Although the N8 does not have an optical zoom it does have a digital zoom. One really ought to be a touch more precise.
What this thread has to do with antenna-gate I really do not know - unless of course some iPhans are still so sensitive on the issue that they feel the need to introduce the subject into any and every thread regardless of whether it is relevant or not.
Very interesting acount.
The role of the carriers in Europe and the States in the background to all this was not something (I have to admit) that I had taken fully into account. They would certainly regard it as in their interests for several reasons to have at least three major players in the game in both Europe and the US. It is also indisputable that the only source of such a "third force" was going to be a link-up between MS and Nokia. Whether or not this third force works is another issue entirely - I do not claim to have a better crystal ball than the next chap.

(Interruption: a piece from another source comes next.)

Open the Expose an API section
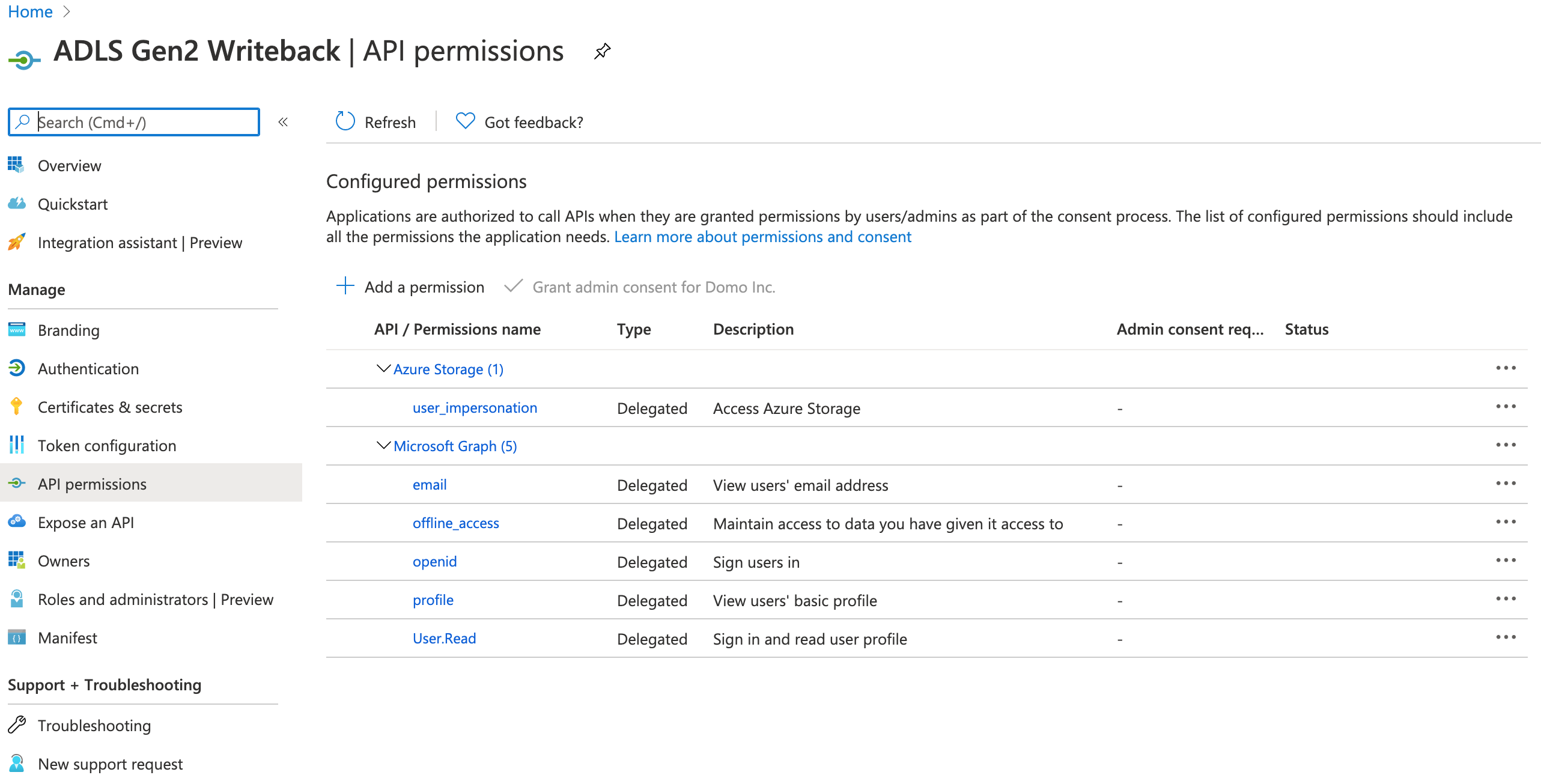 click(86, 522)
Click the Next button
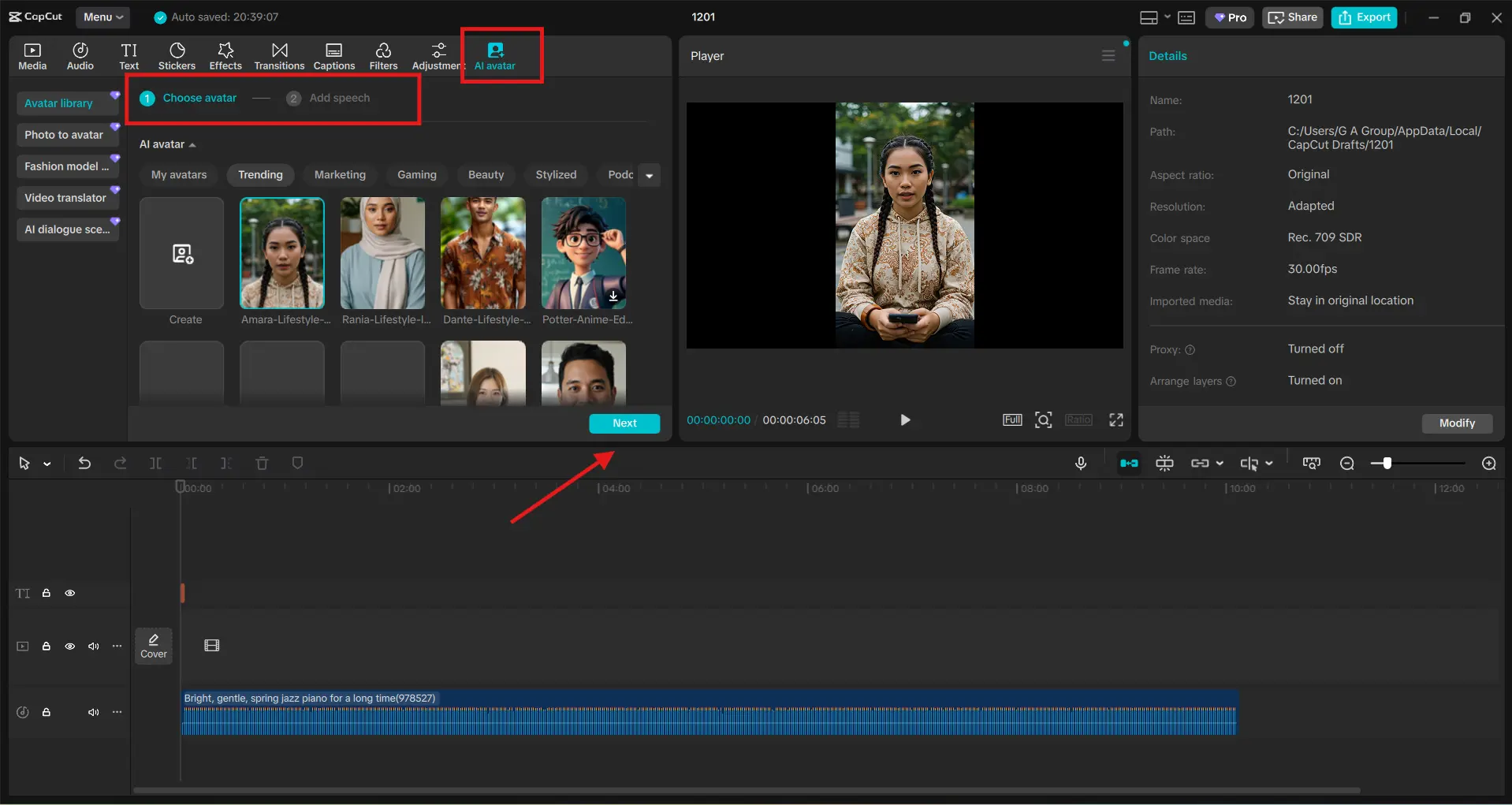Image resolution: width=1512 pixels, height=805 pixels. click(x=624, y=423)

*My* next phone? I'm going to wait and see want Nokia release as that Meego device by the end of the year before I make any decisions.
@The Big Yin Whilst I entirely agree with your assertion that such.........
......companies are seeking to de-rail competition I fear that you misunderstand political history if you believe that such behaviour can be labelled/dismissed as "communistic". It is also as natural to capitalism as breathing to seek to achieve monopoly. Big fishes eat smaller fishes and if and when a Big Fish wins (by fair means or foul) you will have a monopoly. This is of more than theoretical interest because it illustrates the crucial importance of competition authorities in ensuring that we have a genuinely free market. Given the chance Big Fish form cartels, engage in predatory pricing and so on and so forth. Ie The phenomenon known as "corporatism" and if we are to look at political history for a creed that based its economic politics on corporatism I suggest that you read up on Mussolini's Italy or Franco's Spain and fascism.
I agree. The N8 is gorgeous,,,,,,,,,,
..............and the best equipped camera-phone on the market bar none. It is basically a very nice compact camera you can make telephone calls with. In fact I have just ordered one for Mrs Arctic Fox's birthday. You know something? I feel like the main character in one of those wonderful old H E Bateman "The Man Who......." cartoons. You know, as in: "The man who ordered an N8 the day they cancelled the Symbian os"!